A captivating character study with prose like champagne5
Breakfast at Tiffany's takes its cue from Scott Fitzgerald's The Great Gatsby. Both are short, beautifully written New York novels in which semi-invisible narrators wrestle with more self-indulgent characters, who take centre stage - and with whom the narrators enjoy ambiguous, shifting relationships.

In fact, the narrator in Breakfast at Tiffany's is so invisible he doesn't even have a name - apart from those the central character, Holly Golightly, gives him. The novel is a hymn to Holly - the narrator desperately wants to understand her, just as Nick Carraway struggles to understand Gatsby. Ultimately, though, hero and narrator are too different, with the heroes in both novels behaving exactly as heroes do: bolder, more inventive and almost certainly less stable than their narrators. Also like Gatsby, Holly Golightly has a hell of a backstory, slowly revealed.

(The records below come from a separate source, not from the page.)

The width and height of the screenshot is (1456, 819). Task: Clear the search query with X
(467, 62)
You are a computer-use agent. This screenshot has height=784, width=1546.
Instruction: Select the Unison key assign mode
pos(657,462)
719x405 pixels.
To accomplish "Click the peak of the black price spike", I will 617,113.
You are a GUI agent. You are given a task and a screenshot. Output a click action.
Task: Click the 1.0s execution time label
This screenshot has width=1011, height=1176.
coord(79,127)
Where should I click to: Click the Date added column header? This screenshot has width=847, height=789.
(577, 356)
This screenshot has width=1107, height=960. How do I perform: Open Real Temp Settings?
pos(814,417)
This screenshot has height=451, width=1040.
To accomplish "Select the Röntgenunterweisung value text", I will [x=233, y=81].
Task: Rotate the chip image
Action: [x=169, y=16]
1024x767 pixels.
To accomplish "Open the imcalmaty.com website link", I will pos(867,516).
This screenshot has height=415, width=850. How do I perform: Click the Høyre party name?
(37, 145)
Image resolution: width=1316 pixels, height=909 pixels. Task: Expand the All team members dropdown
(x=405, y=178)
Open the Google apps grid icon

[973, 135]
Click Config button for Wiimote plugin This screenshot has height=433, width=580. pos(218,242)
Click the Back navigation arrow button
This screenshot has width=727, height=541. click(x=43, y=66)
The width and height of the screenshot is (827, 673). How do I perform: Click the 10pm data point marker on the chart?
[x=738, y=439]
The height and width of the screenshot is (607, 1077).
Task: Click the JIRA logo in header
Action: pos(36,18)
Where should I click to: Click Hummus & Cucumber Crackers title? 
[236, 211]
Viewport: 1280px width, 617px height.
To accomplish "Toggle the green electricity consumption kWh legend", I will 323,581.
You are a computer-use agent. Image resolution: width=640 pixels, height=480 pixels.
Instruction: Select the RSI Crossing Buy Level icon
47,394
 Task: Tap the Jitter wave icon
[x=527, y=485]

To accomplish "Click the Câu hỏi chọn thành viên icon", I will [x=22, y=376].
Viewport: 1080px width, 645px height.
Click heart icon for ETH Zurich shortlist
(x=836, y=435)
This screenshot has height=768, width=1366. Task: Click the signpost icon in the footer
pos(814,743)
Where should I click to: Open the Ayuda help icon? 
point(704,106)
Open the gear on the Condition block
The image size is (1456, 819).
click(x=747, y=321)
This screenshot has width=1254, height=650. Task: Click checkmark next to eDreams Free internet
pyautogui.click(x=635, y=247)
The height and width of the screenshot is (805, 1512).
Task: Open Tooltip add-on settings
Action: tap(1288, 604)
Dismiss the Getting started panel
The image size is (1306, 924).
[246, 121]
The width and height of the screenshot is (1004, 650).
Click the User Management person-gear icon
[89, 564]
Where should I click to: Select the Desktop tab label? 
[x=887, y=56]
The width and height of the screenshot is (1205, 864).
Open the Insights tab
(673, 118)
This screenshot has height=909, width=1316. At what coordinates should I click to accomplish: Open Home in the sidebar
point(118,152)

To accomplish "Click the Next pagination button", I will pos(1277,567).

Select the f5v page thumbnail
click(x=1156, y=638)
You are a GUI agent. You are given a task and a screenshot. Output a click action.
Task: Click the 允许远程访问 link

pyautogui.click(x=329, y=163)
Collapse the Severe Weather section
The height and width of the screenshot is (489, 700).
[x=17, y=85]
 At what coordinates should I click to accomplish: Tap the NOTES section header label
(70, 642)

Capote's prose is not dissimilar to Scott Fitzgerald's: poetic, but perhaps a little simpler and with a lighter touch, including some wry humour. Attractively written, it's difficult not to be as spellbound as the narrator is by Holly - however maddening she is. A captivating character study with prose like champagne - classy, and with fizz.

Gorgeous light read4
Despite being a long time Truman Capote fan, Breakfast at Tiffany's was one of those books that I just never got around to reading. I've never seen the film either, although I cannot think of Audrey Hepburn without seeing her in my mind's eye as the fabulously glamorous Holly Golightly. When a character from a book becomes 'known' to you in this way, I think it's fair to describe that character - and indeed the book - as iconic.

Perhaps, in some small way, I did not want to read the book for fear of spoiling the illusion. I needn't have worried. Breakfast at Tiffany's is a gorgeous light read (I was going to say frivolous, but I don't think there is really anything frivolous about this book).

Holly Golightly, a young woman drifting through life as if it was one long holiday, is feisty and determined, if a little naive. Alone in New York City she blazes her way through the social scene, living it up in bars and holding parties in her east side apartment. But she unwittingly gets caught up in a Mafia plot and before you can say 'boo' she's in trouble with the law.

On the face of it, Breakfast at Tiffany's could be described as a fairly straightforward story about one girl's adventure in the big city. But I think that's too simplistic.

Written in 1958, it portrays a world in which women were invariably best seen and not heard, and totally reliant on men for money and worldly comforts. And yet Capote has created a female character that is largely independent and emotionally strong, although she's vulnerable too (loneliness, depression and desperation are hinted at). While she might be having a lot of fun, she's also on the run from a past that is forever trying to catch up with her as she tries to find a place that makes her feel as happy as Tiffany's does.

All in all, this short novella is a joy to read. Capote's writing is typically rich and lyrical. He describes this woman in such a way that you get the sense he has moulded her on someone that intrigued him, that held some allure or had an aura of mysticism that left a deep impression.

My edition also contained three equally crafted, highly entertaining and unforgettable short stories - House of Flowers, A Diamond Guitar and the supremely moving and heart-felt A Christmas Memory - which demonstrate that Capote is not just a master of the novel.